(Extrait du document)
⁂

Des arpèges font progressivement pleuvoir leurs notes délicates sur ce rideau d’acier. Cette ambiance de plus en plus bucolique laisse le chant fredonner une folk sublimée par un synthétiseur plus mélodieux. En arrière-plan, quelques effets sonores rappellent les grands délires de Pink floyd. Les synthétiseurs sonnent de plus en plus comme le chant de visiteurs venus d’un autre monde, les sons se répondent dans une débauche planante aussi riche que complexe. Ce n’est pas encore cette fois ci que l’impressionnante virtuosité des Flower kings sera prise en défaut.

⁂

(Extrait de données)
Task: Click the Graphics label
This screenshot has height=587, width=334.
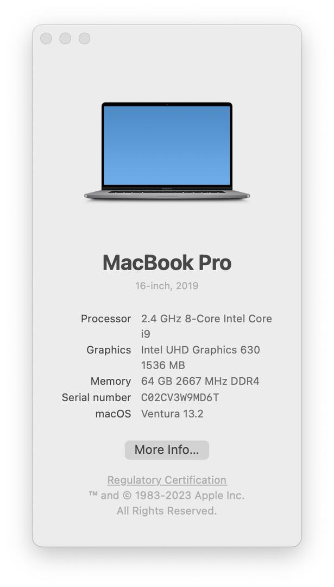Action: click(109, 350)
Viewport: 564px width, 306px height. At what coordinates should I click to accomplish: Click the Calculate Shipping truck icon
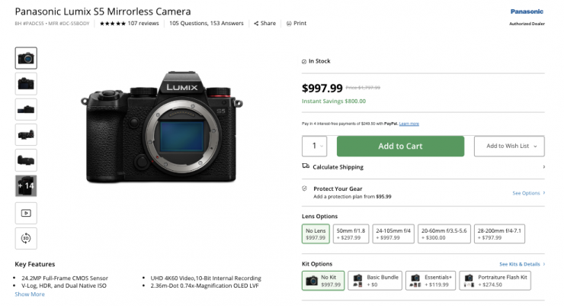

⁂

(Consigne 1)
Dans la critique musicale, quel groupe les effets sonores en arrière-plan rappellent-ils ?
(Consigne 2)
Relevez dans la critique musicale chaque mot ou groupe de mots qui nomme un élément sonore (instrument, voix ou type de son).
(Consigne 3)
Écrivez la suite de la critique musicale sur les Flower kings, à partir de sa dernière phrase.
Les données forment un ensemble à part, sans rapport avec la critique musicale.

(Réponse rédigée 1)
Ils rappellent les grands délires de Pink floyd.

(Réponse rédigée 2)
arpèges, notes, chant, synthétiseur, effets sonores, sons

(Réponse rédigée 3)
Les observateurs les plus snobs se réjouiront de cette complexité , mais quelque chose cloche dans ce décor aux apparences idylliques . Ce quelques chose est symbolisé par les sifflements de ces synthétiseurs si Emersonnien. A force de s’imprégner de ses modèles historiques, le groupe de Roine Stolt finit par copier leurs travers. Le bruitisme de ce clavier glacial représente exactement ce que certains détestaient à la grande époque du rock progressif , c’est-à-dire une complexité froide et sans âme. Rien ici ne renoue avec les mélodies charmeuses de stardust we are, l’inventivité du groupe devient un handicap qui le pousse à surcharger ses titres de fioritures absconses.

On a ici l’impression que ces musiciens ont réuni leurs reliques les plus sacrées,  les ont sauvagement explosées, avant de mêler les débris dans une nouvelle construction sonore. On a déjà parlé de ce clavier Emersonnien , qui est malheureusement le véritable fil conducteur de flower power. Il n’est pas le seul à pâtir d’une parenté trop flagrante, certaines parties de guitare semblant tout droit sorti du mur de Pink floyd.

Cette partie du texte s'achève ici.